In de meeste gevallen voorspellen de energieberekeningen nog vooral de stabiliteit en soms de selectiviteit van het beoogde enzym. ‘Met behulp van energieberekeningen en MD-simulaties hebben wij nu een stuk of zeven enzymen gemaakt die bij een veel hogere temperatuur werken, of organische oplosmiddelen heel goed tolereren en/of nog heel actief zijn bij zeer hoge substraatconcentraties’, zegt Janssen. ‘Maar waar dit vakgebied nog een beetje tegenaan zit te hikken, is het voorspellen van de activiteit, of reactiesnelheid, van een bepaalde reactie. Zoiets is lastig, omdat de omzetting zelf niet te simuleren is. Wij zijn nu bezig met kwantummechanische berekeningen om in de toekomst ook die reactiesnelheid te gaan verbeteren.’

 

Kunstmatige intelligentie

3DM bevat vaak wel data die je kunt gebruiken om een enzym actiever te maken. Joosten: ‘Veel van onze klanten zijn al in staat geweest om de activiteit van hun targetenzym te verhogen, zodat het toepasbaar is gemaakt voor de beoogde biotechnologische toepassing.
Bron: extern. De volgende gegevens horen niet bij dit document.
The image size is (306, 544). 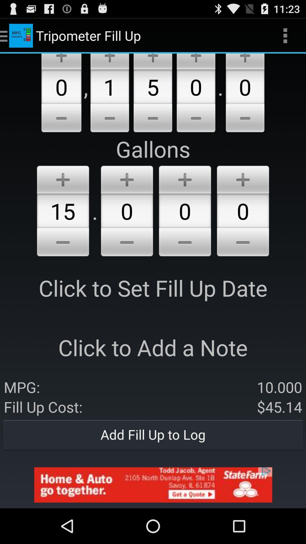 What do you see at coordinates (63, 243) in the screenshot?
I see `fill up to the date` at bounding box center [63, 243].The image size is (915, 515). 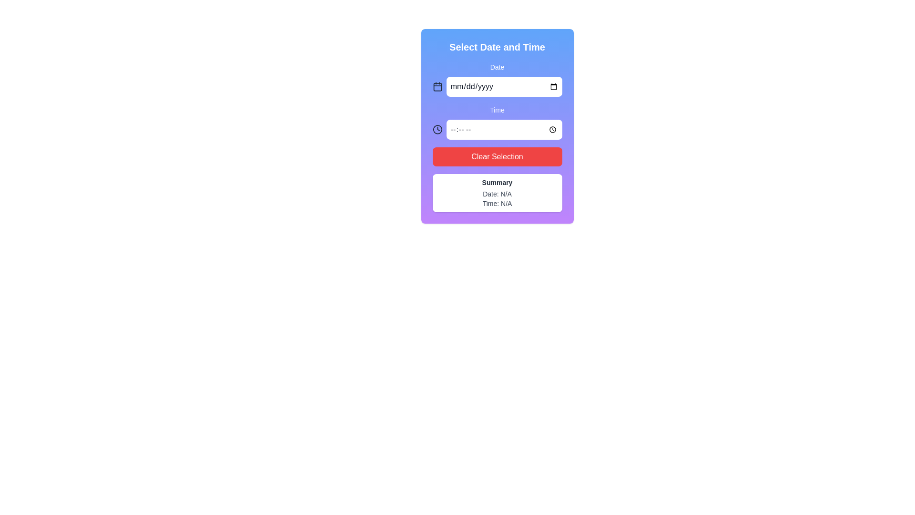 I want to click on the calendar icon of the Date input field located under 'Select Date and Time' to open the date picker, so click(x=497, y=78).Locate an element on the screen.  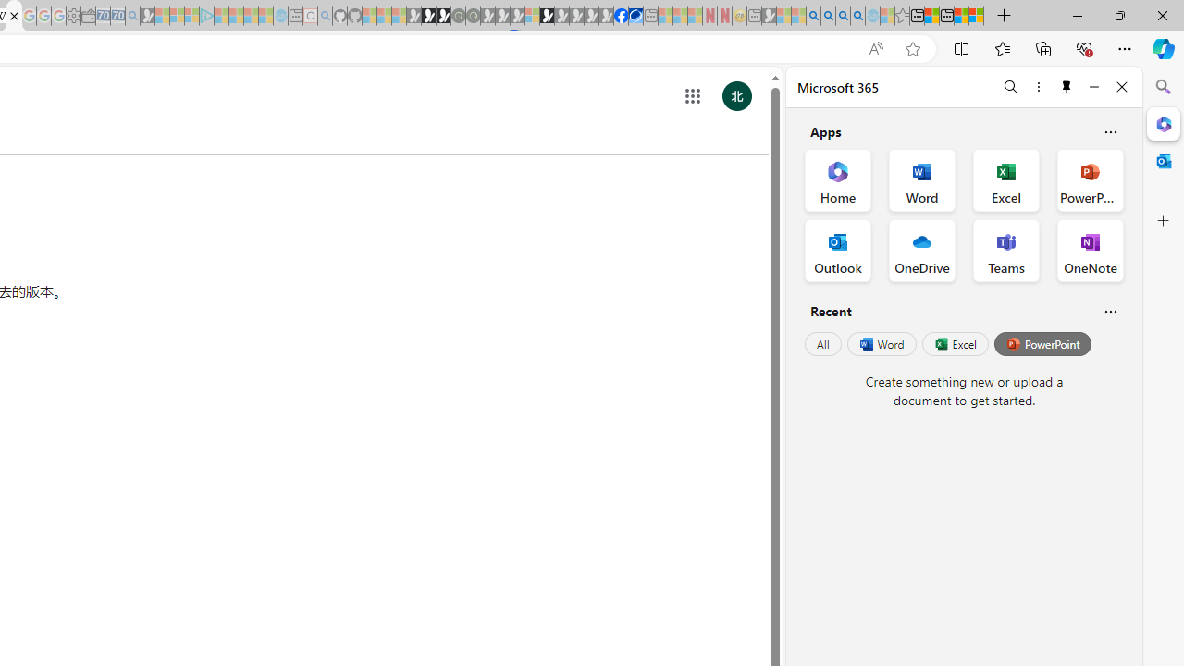
'Home Office App' is located at coordinates (837, 180).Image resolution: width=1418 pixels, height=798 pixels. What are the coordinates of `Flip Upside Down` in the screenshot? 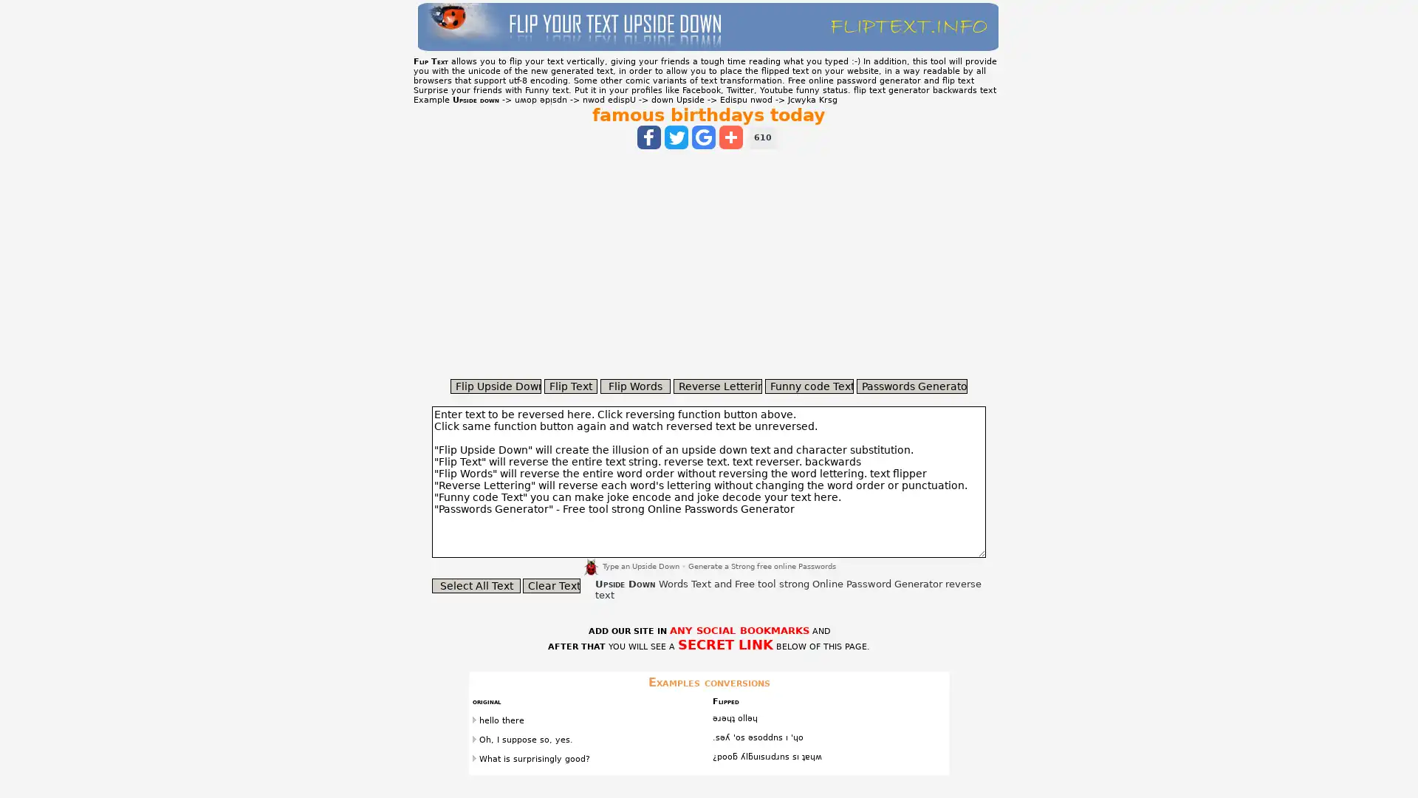 It's located at (496, 386).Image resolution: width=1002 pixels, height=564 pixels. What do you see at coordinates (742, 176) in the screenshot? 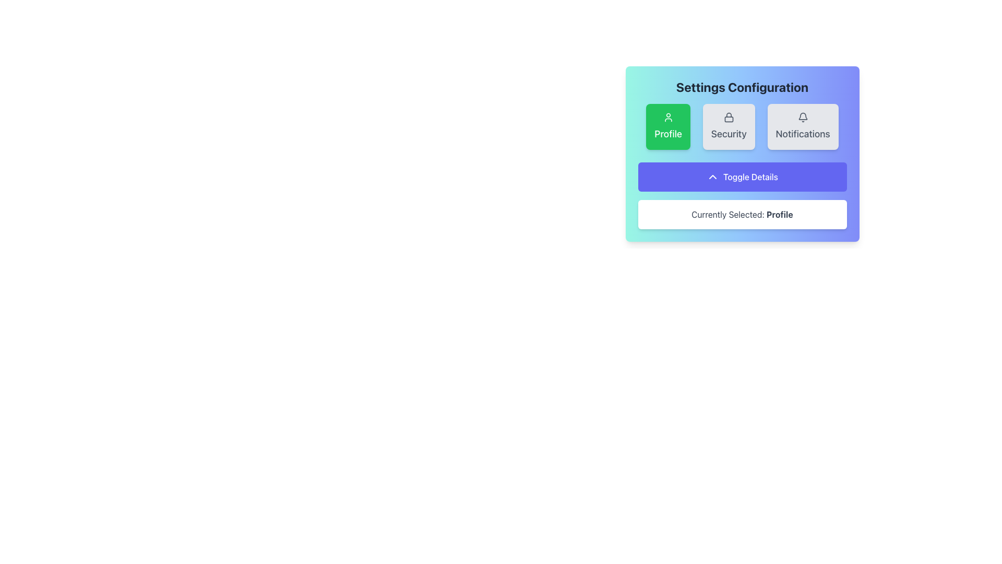
I see `the settings toggle button located centrally below the profile option buttons and above the 'Currently Selected: Profile' section to navigate` at bounding box center [742, 176].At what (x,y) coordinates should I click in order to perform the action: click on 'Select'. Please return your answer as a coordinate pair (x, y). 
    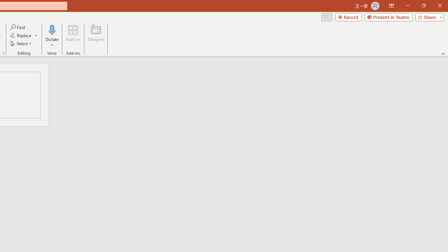
    Looking at the image, I should click on (21, 43).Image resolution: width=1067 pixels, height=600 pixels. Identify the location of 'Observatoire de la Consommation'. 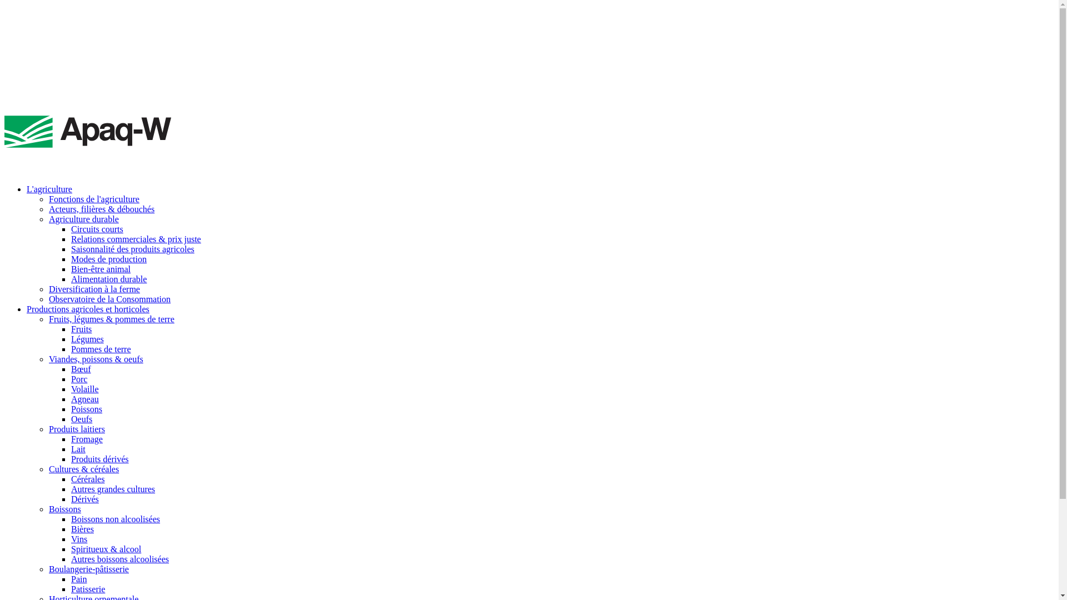
(109, 298).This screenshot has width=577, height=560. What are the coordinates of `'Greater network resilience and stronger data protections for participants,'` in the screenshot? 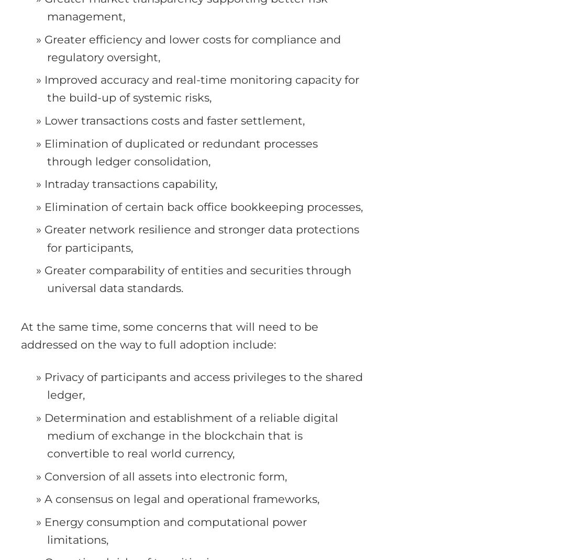 It's located at (201, 238).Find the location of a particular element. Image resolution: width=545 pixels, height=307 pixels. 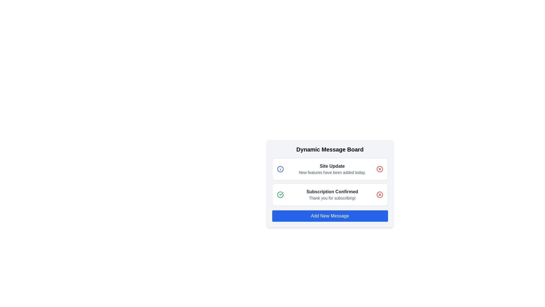

the green checkmark icon inside a circular border, located in the top-left region of the second row of the 'Subscription Confirmed' content card is located at coordinates (280, 194).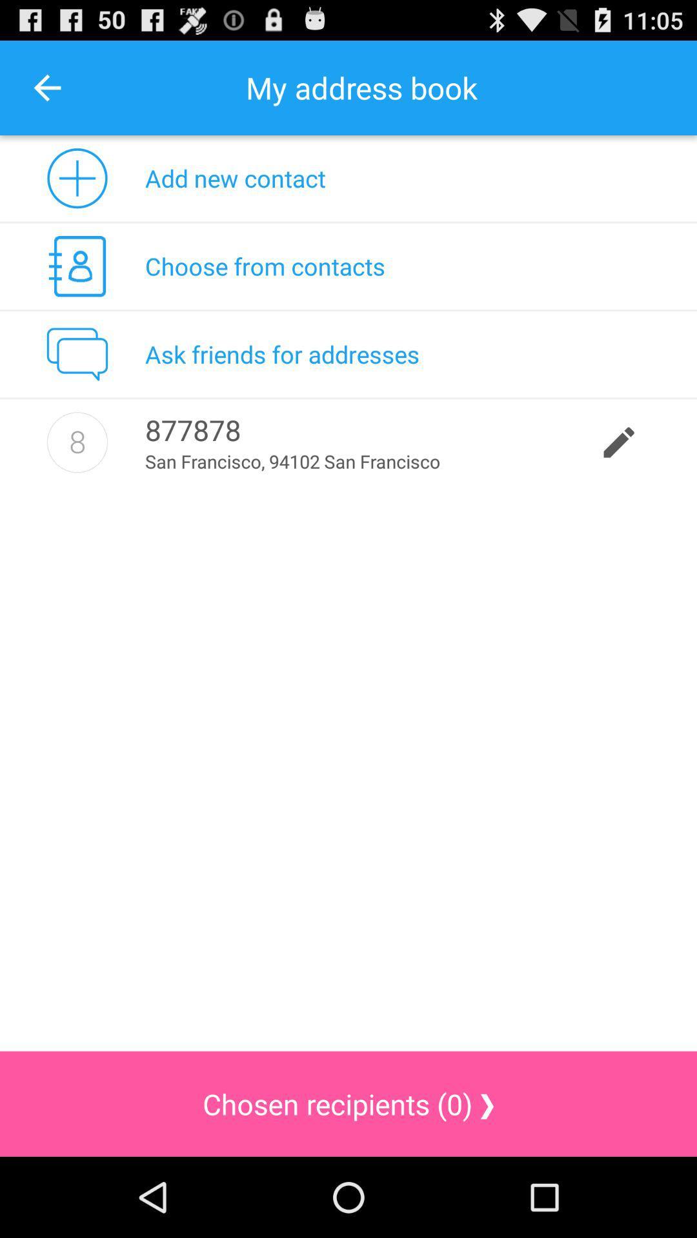  I want to click on previous page, so click(46, 87).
Een mooi voorbeeld is een nieuw xylose-isomerase, een eiwit dat je gebruikt om bio-ethanol te produceren. Dit enzym is veel actiever en stabieler dan alle tot dan toe commercieel verkrijgbare varianten.’

Bio-Prodict zit niet stil. ‘Onze laatste ontwikkeling is dat we kunstmatige intelligentie toepassen op onze data’, zegt Joosten. ‘Er is wereldwijd geen enkel bedrijf dat zo veel gegevens verzamelt als wij. En wij denken dat er met behulp van kunstmatige intelligentie nog veel betere mutatievoorspellingen uit te halen zijn dan nu.’

Joosten denkt overigens niet dat we in de toekomst alleen nog maar enzymen met behulp van computeralgoritmes maken. ‘Een robot kan in het lab ook heel veel screenen, waarschijnlijk miljoenen mutanten op een dag. Die twee moet je mijns inziens naast elkaar gaan gebruiken om tot de beste resultaten te komen.’